Il veut faire de nous des Christs, des chrétiens à l'image
du Christ. D'où l'importance de se laisser faire, de se laisser
conduire par l'Esprit à l'Ecole du Christ. Comme un pédagogue,
il nous prend par la main pour que nous apprenions la manière de
vivre du Christ.
Se laisser faire, se laisser façonner par l'Esprit en forme de
Christ, cela s'appelle la vie dans l'Esprit, la Vie Spirituelle. La vie
spirituelle n'est pas un secteur, pas un étage de notre vie. La
vie spirituelle, c'est tout ce qui fait la vie humaine, chrétienne,
traversée, fécondée, vivifiée, soulevée
par le grand vent de l'Esprit. Ainsi rien de ce qui est humain n'est étranger
à l'Esprit.
Pour éviter de faux départs en vie spirituelle, il faut
se rappeler les quatre critères fondamentaux
- 1) La
prise en compte du Mystère pascal ce qui est au coeur de la vie
spirituelle, c'est CHRIST venu dans la chair, mort et ressuscité.
Qui ne reçoit pas le CHRIST tel qu'il est et dans tout ce qu'il
a dit prend un faux départ en vie spirituelle.
- 2) La
prise en compte de la dimension sacramentelle. Les sacrements sont pour
tous et nul n'en est dispensé. Celui qui dévalorise les
sacrements ou estime s'en passer prend un faux départ en vie
spirituelle.
- 3) La
prise en compte de notre réalité d'homme pécheur
et donc l'humble reconnaissance du besoin d'être sauvé
par un Autre, le Sauveur.
- 4) La
prise en compte de l'élément ecclésial. Il est
important d'appartenir à l'Eglise - à cette Église
qui a pour pierre d'angle le CHRIST lui-même - à cette
Église faite de saints et de pécheurs
- A
- Attitudes Fondamentales de la Vie Spirituelle
- 1-
Retourner à son coeur:
"Retourne à ton coeur, à ton dedans" disaient les
Anciens Maîtres Spirituels. - Le coeur, dans le langage biblique
et dans le langage spirituel, c'est ce qu'on appelle le "Moi profond",
ce lieu profond de moi-même où comme le disent certains,
mes racines d'homme se mêlent aux racines de Dieu. C'est là,
dans le coeur, dans le "moi profond" qu'habite l'Esprit-Saint et
là où est l'Esprit, là aussi se trouvent les
Deux Autres. Depuis le jour de notre Baptême, nous sommes
Temple de l'Esprit, Maison du Dieu Trinité. La première
chose à faire en vie spirituelle, c'est de se rappeler qu'il
y a en nous plus que nous-mêmes. Souvent nous n'y pensons
pas assez. Nous vivons trop dans le "Moi de surface" et pas assez
dans le "Moi profond". Nous sommes inlassablement invités
par l'Esprit à quitter la surface pour descendre en profondeur.

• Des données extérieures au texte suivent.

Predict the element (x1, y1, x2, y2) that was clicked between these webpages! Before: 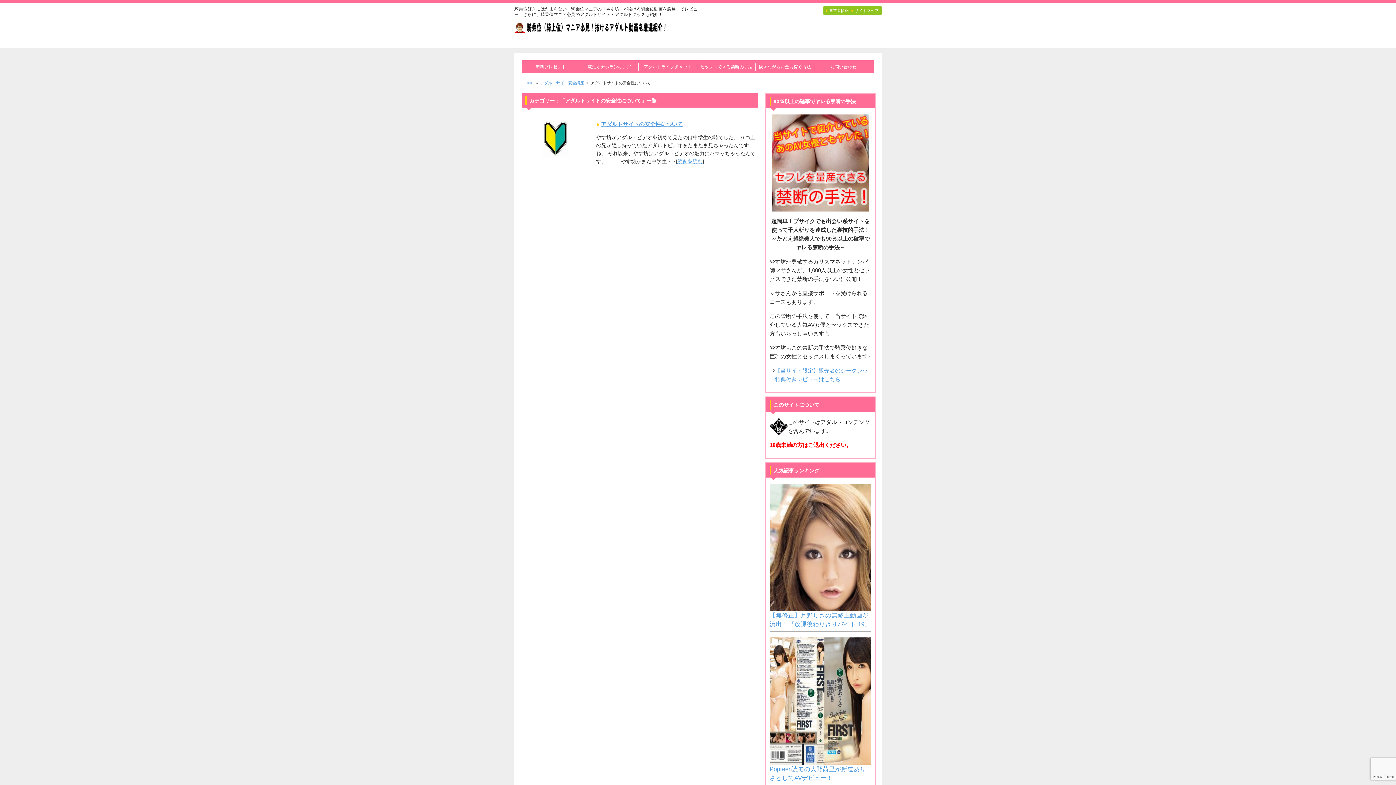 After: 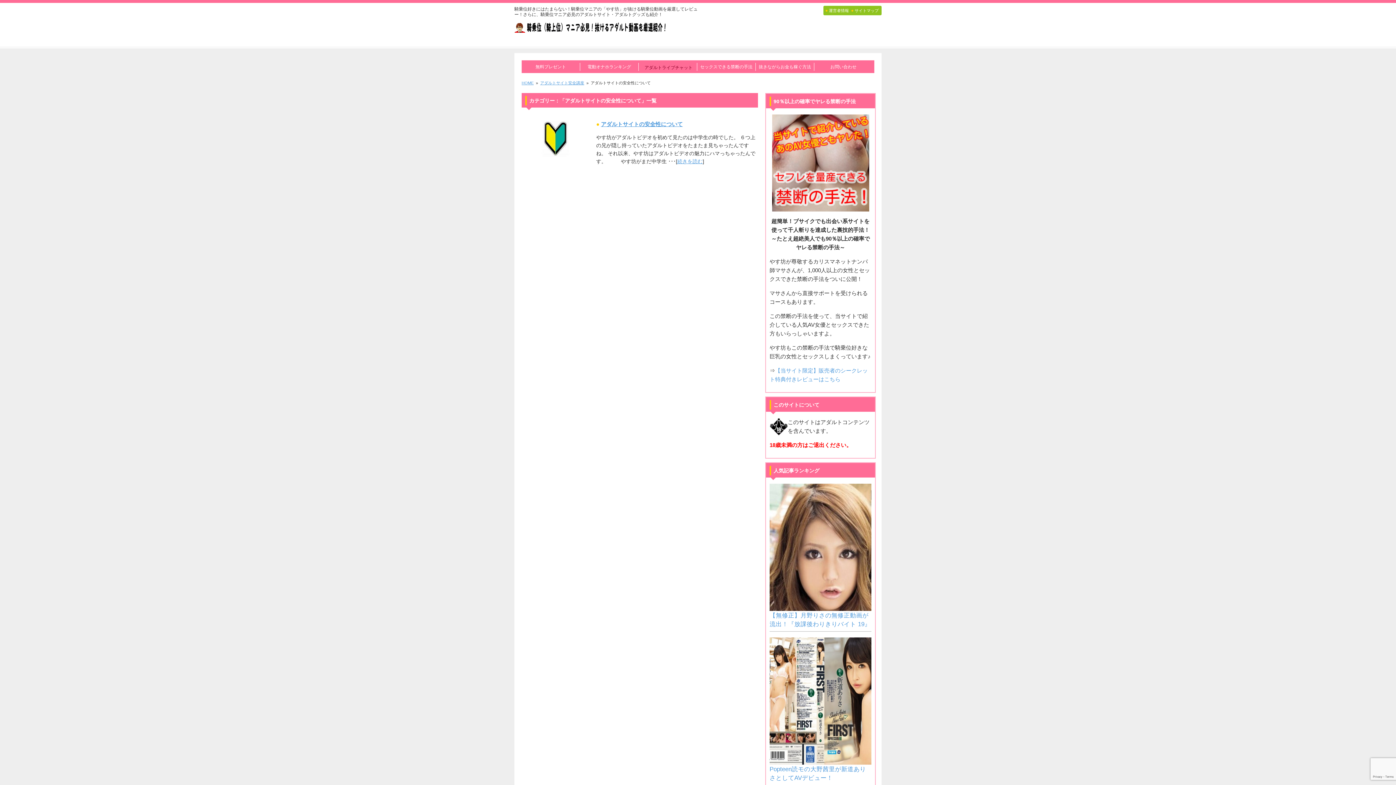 Action: label: アダルトライブチャット bbox: (644, 64, 692, 69)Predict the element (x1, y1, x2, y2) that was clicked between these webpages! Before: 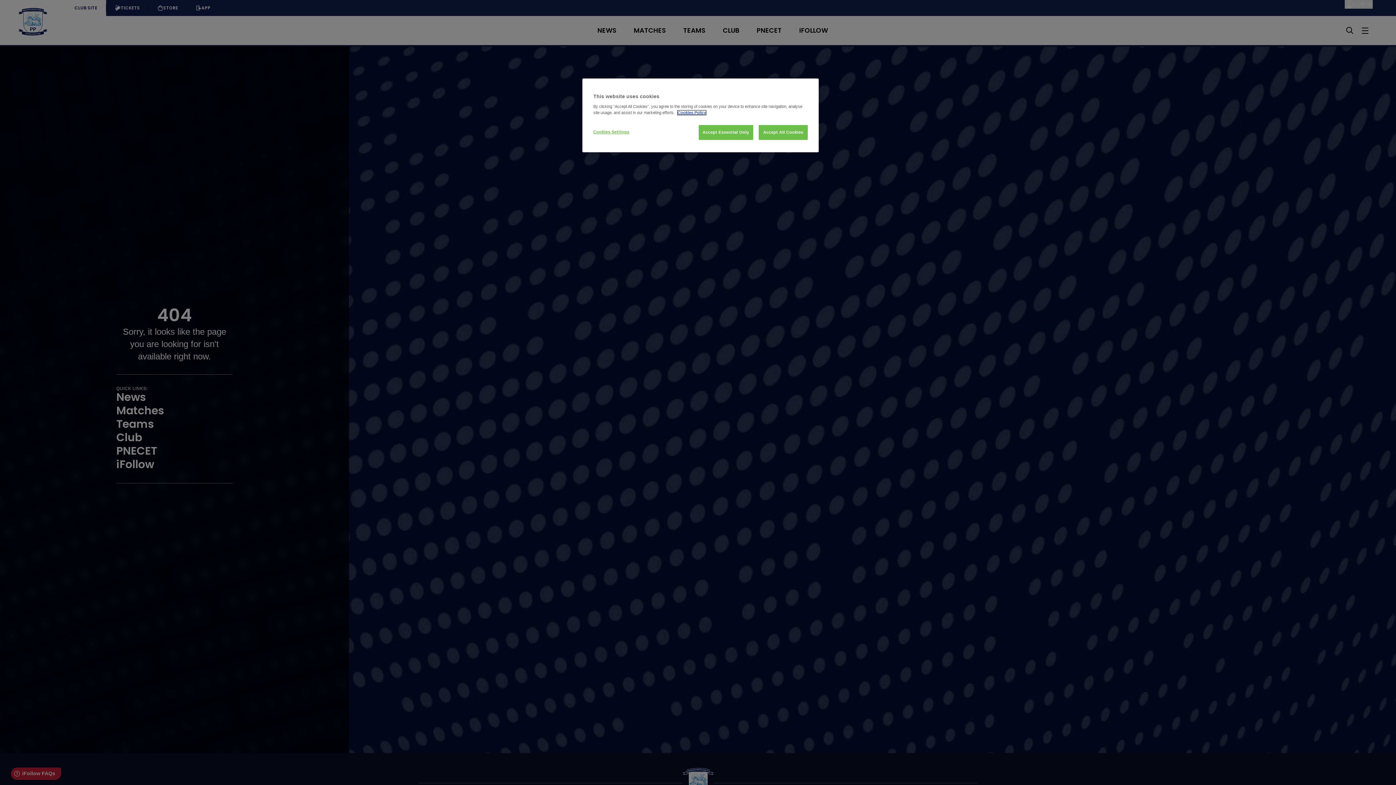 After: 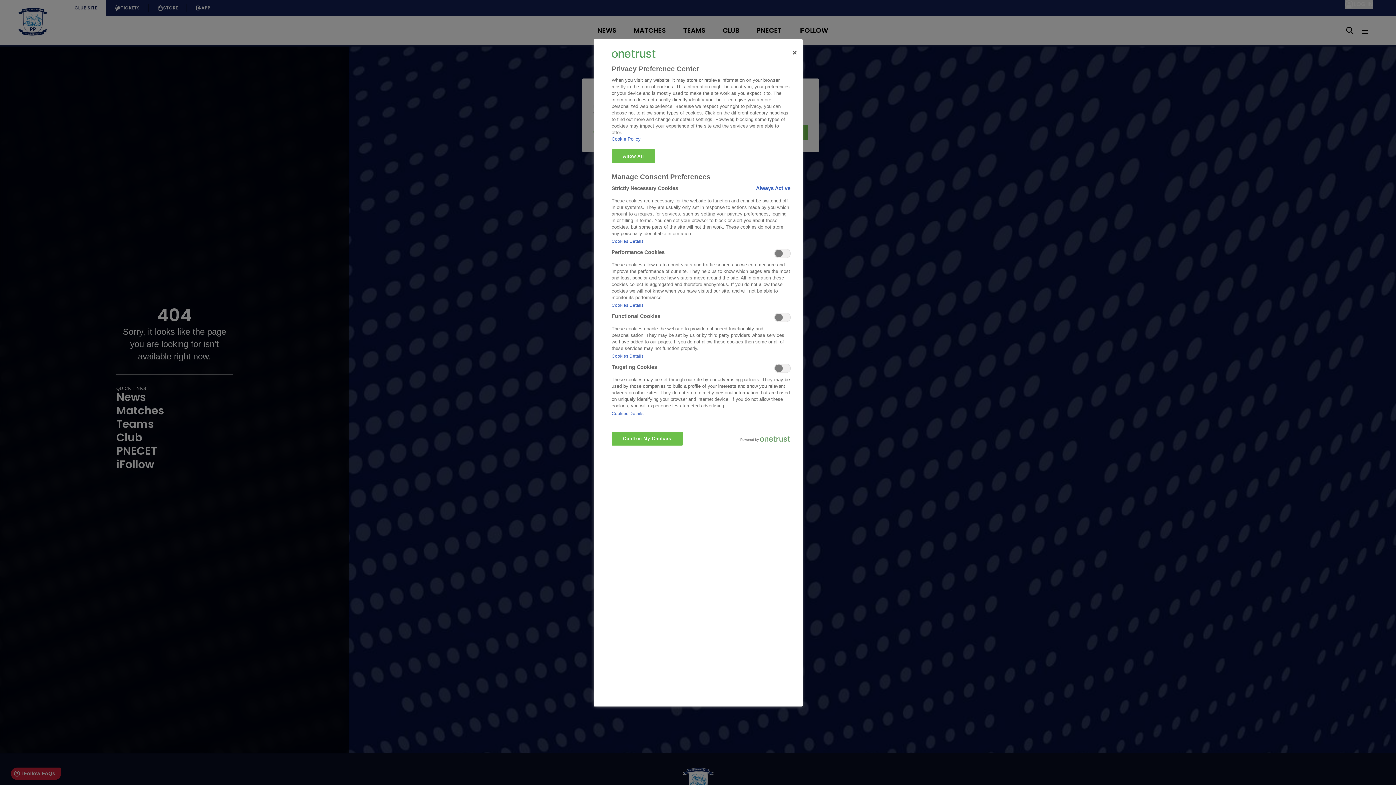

C'est un exode à vivre: "Quitte ton pays..." avait dit Dieu
à Abraham. La vie spirituelle, c'est aussi quitter. Quitter
le "moi de surface" qui s'agite, qui se disperse pour entrer dans
le "moi profond" capable d'accueillir et d'entrer en dialogue avec
le Dieu Vivant. C'est cela retourner à son coeur, à son dedans
! C'est le grand pèlerinage de la vie ! Il y a urgence à
enraciner nos vies, nos gestes, nos paroles, notre quotidien dans
l'interiorité.: une intériorité qui n'enferme
pas mais qui dilate, qui ouvre vers les autres. Les hommes de grande
intériorité sont aussi des hommes de grande charité.
- 2-
L'écoute aimante de la Parole de Dieu
Fondamentalement, la vie dans l'Esprit est ouverture au Dieu vivant
qui nous habite. La vie spirituelle place le chrétien devant
Dieu qui parle, qui me parle, appelle, m'appelle. Notre Dieu est
un Dieu qui s'adresse à nous : "Écoute Israël.

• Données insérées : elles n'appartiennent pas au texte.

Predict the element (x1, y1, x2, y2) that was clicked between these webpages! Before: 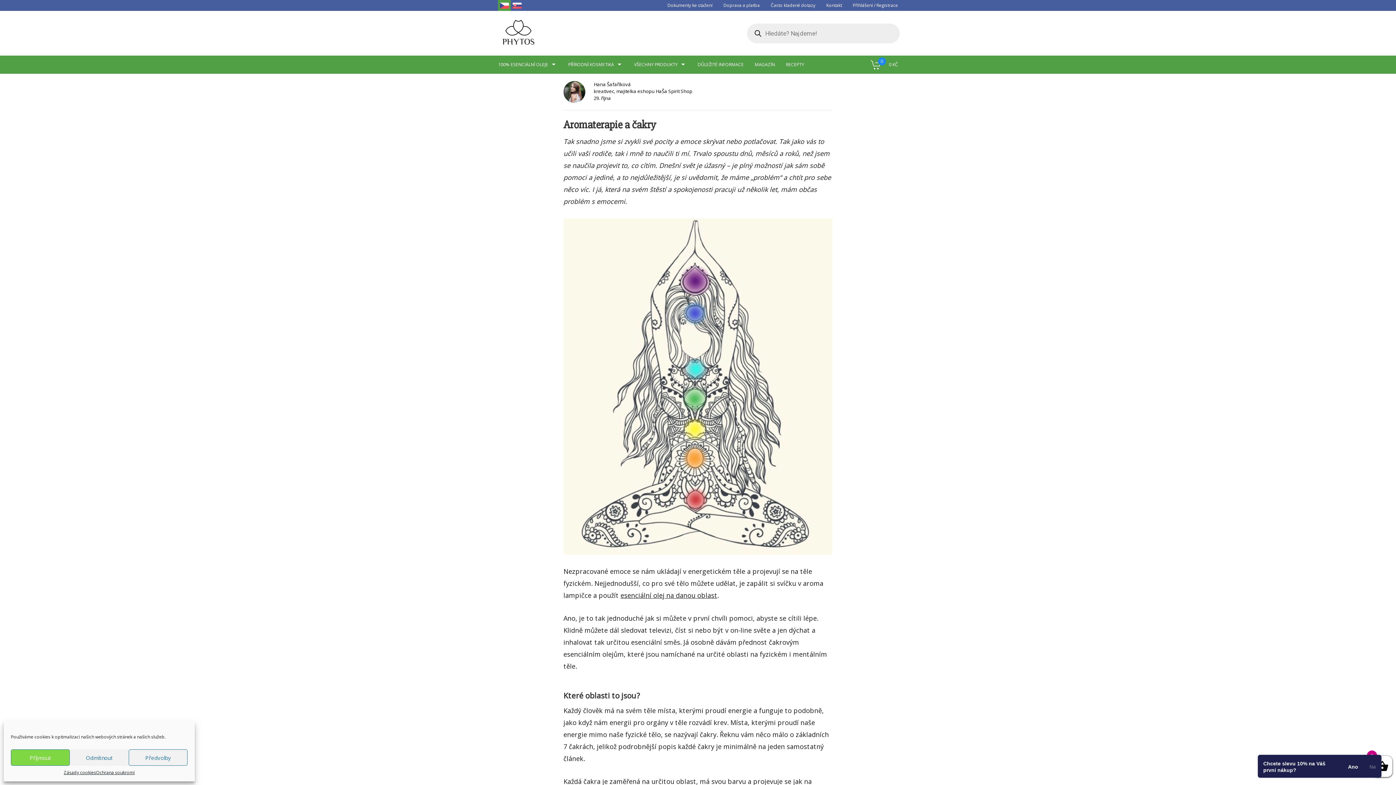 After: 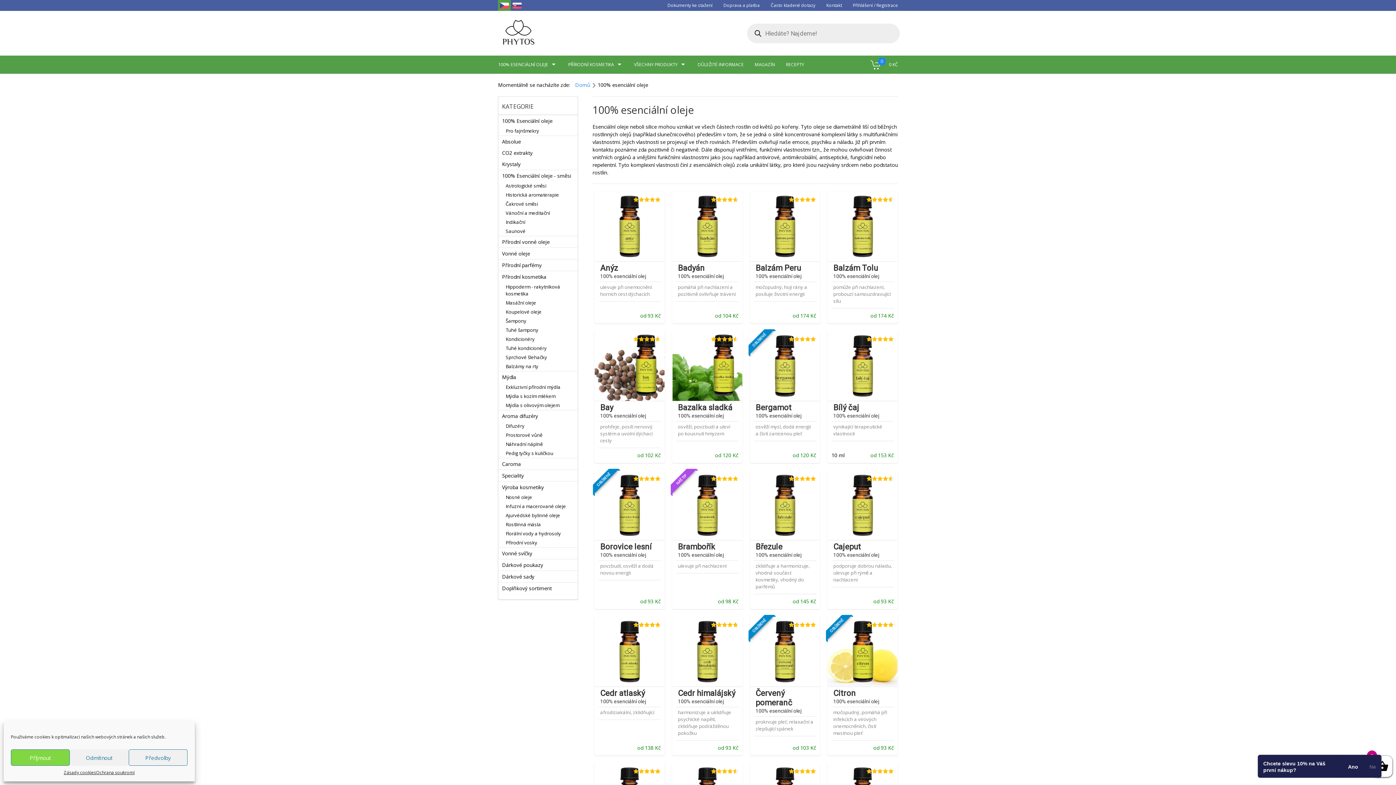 Action: label: 100% ESENCIÁLNÍ OLEJE bbox: (492, 55, 562, 73)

A cette adresse, répond une attitude d'écoute : "Parle,
Seigneur, ton serviteur écoute..." La vie spirituelle, c'est
écouter avec les oreilles du coeur, du "moi profond". C'est
l'attitude fondamentale de quiconque croit en Dieu. Cela implique
qu'il nous faut autant que possible ouvrir, jour après jour,
le Livre de la Parole de Dieu (notre Bible, notre Évangile)
et donc trouver un moment et un espace propices au silence, à
l'accueil, à la disponibilité : Disponibilité
dans laquelle je lis la Parole de Dieu non pas avec mes yeux mais
mes oreilles, c'est-à-dire entendre vraiment ce que je lis
ou plutôt ce qui résonne en moi. En fait, laisser Dieu
me parler. Laisser les mots de Dieu tomber goutte à goutte
dans mon coeur, dans ma vie de tous les jours. Entendre ne suffit
pas. Il faut encore méditer ce que j'entends. Méditer,
cela veut dire prendre soin. Oui, prendre soin des mots de Dieu.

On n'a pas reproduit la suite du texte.